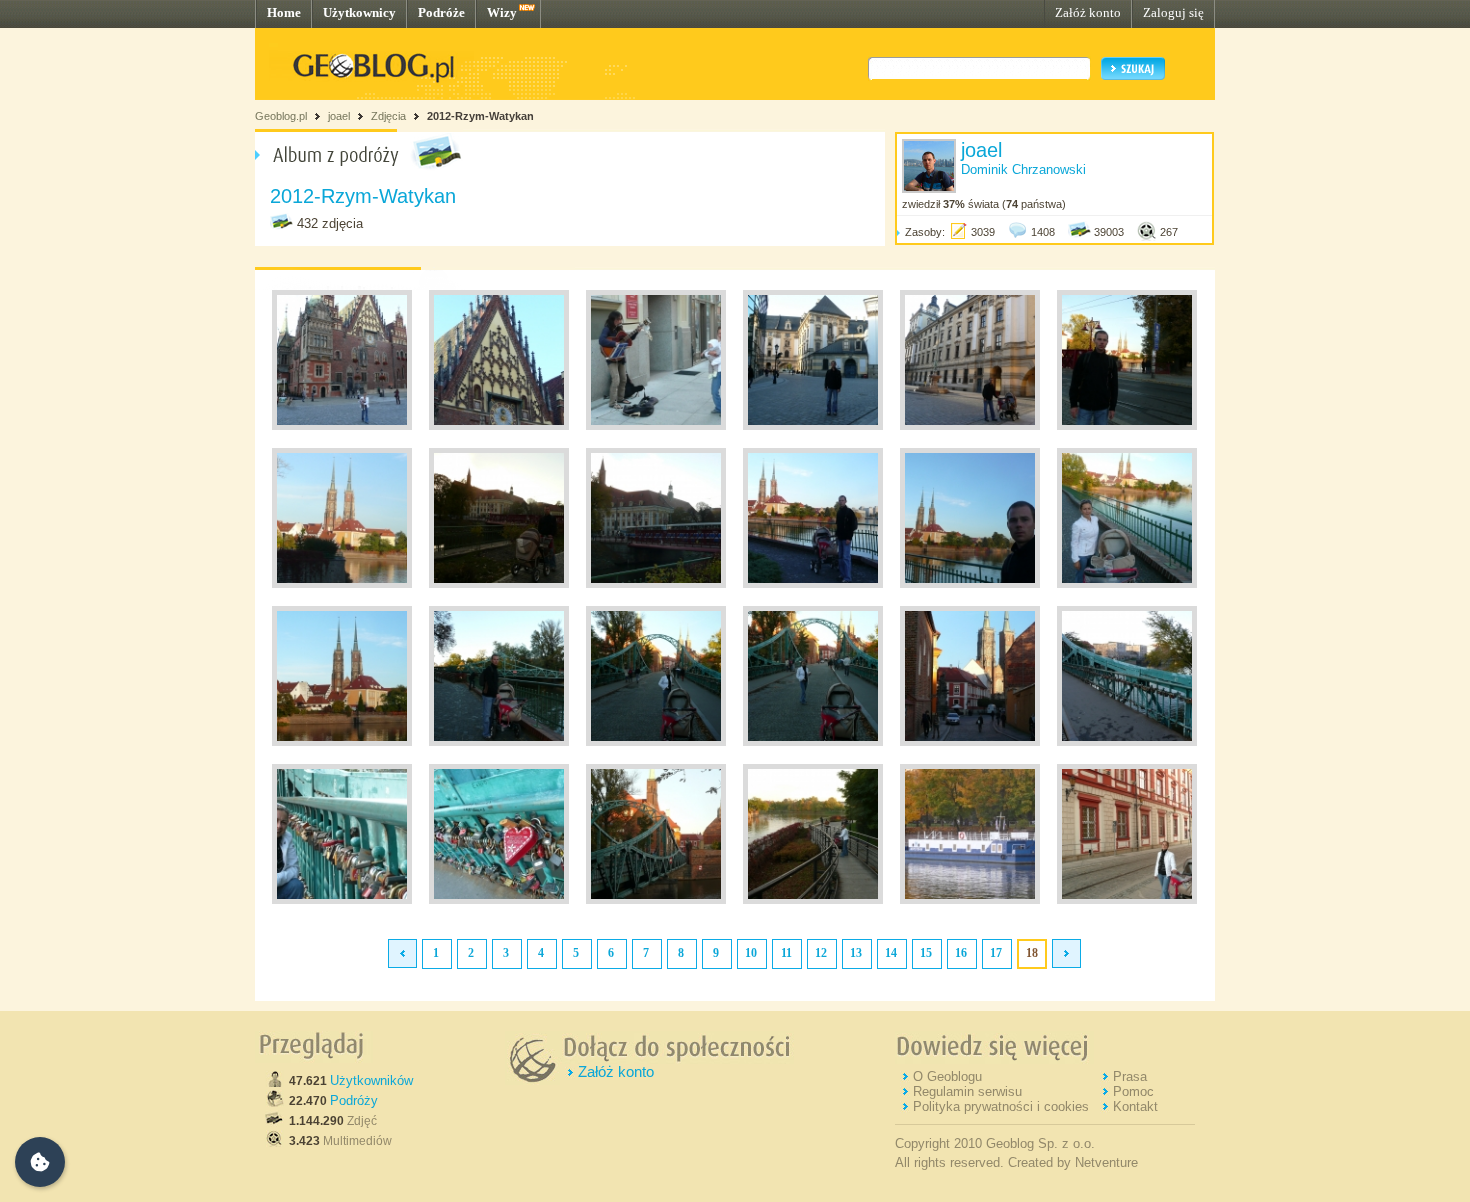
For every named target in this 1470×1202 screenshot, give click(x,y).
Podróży (354, 1100)
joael (339, 116)
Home (284, 12)
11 (786, 953)
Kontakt (1135, 1106)
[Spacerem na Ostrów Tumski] (342, 584)
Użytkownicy (359, 12)
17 (996, 953)
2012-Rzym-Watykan (480, 116)
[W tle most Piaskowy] (1127, 426)
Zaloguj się (1173, 12)
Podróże (441, 12)
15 (926, 953)
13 (856, 953)
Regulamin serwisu (967, 1091)
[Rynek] (342, 426)
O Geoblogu (947, 1076)
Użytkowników (371, 1080)
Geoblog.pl (281, 116)
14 (891, 953)
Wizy (502, 12)
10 (751, 953)
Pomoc (1133, 1091)
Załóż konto (1088, 12)
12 (821, 953)
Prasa (1130, 1076)
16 (961, 953)
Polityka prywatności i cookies (1001, 1106)
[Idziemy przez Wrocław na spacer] (656, 426)
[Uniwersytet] (813, 426)
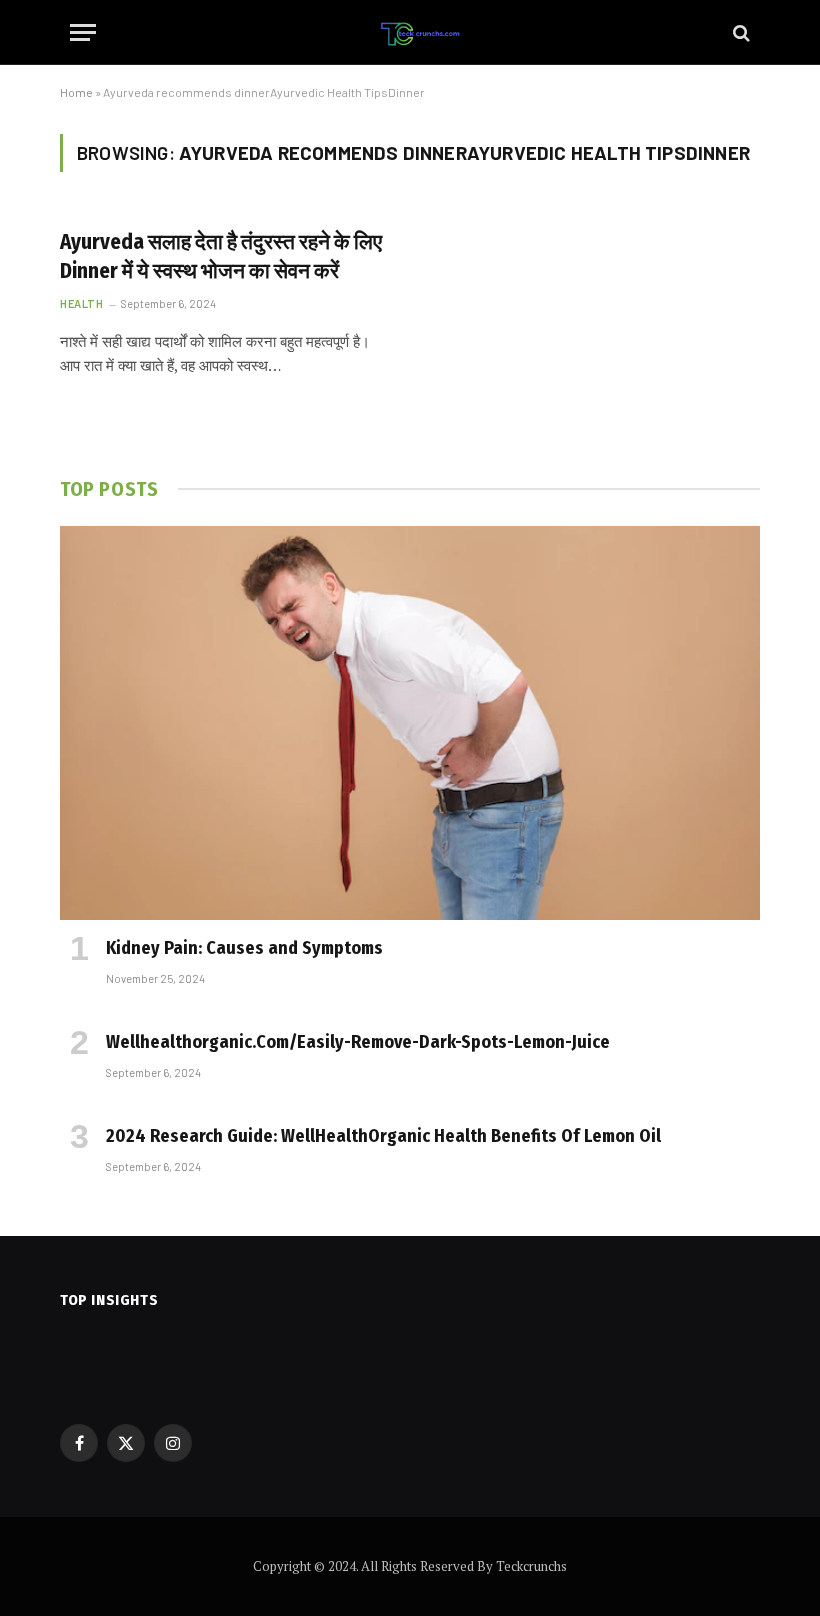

○ ○ ○ ○ ○ ○ ○

Could you retype exactly the lines above, starting at the line that contains "[Spacerem na Ostrów Tumski] (342, 584)" and ending at the line that contains "Użytkowników (371, 1080)", and nothing more?

§ **Answer to this problem**:
[Spacerem na Ostrów Tumski] (342, 584)
Użytkownicy (359, 12)
17 (996, 953)
2012-Rzym-Watykan (480, 116)
[W tle most Piaskowy] (1127, 426)
Zaloguj się (1173, 12)
Podróże (441, 12)
15 (926, 953)
13 (856, 953)
Regulamin serwisu (967, 1091)
[Rynek] (342, 426)
O Geoblogu (947, 1076)
Użytkowników (371, 1080)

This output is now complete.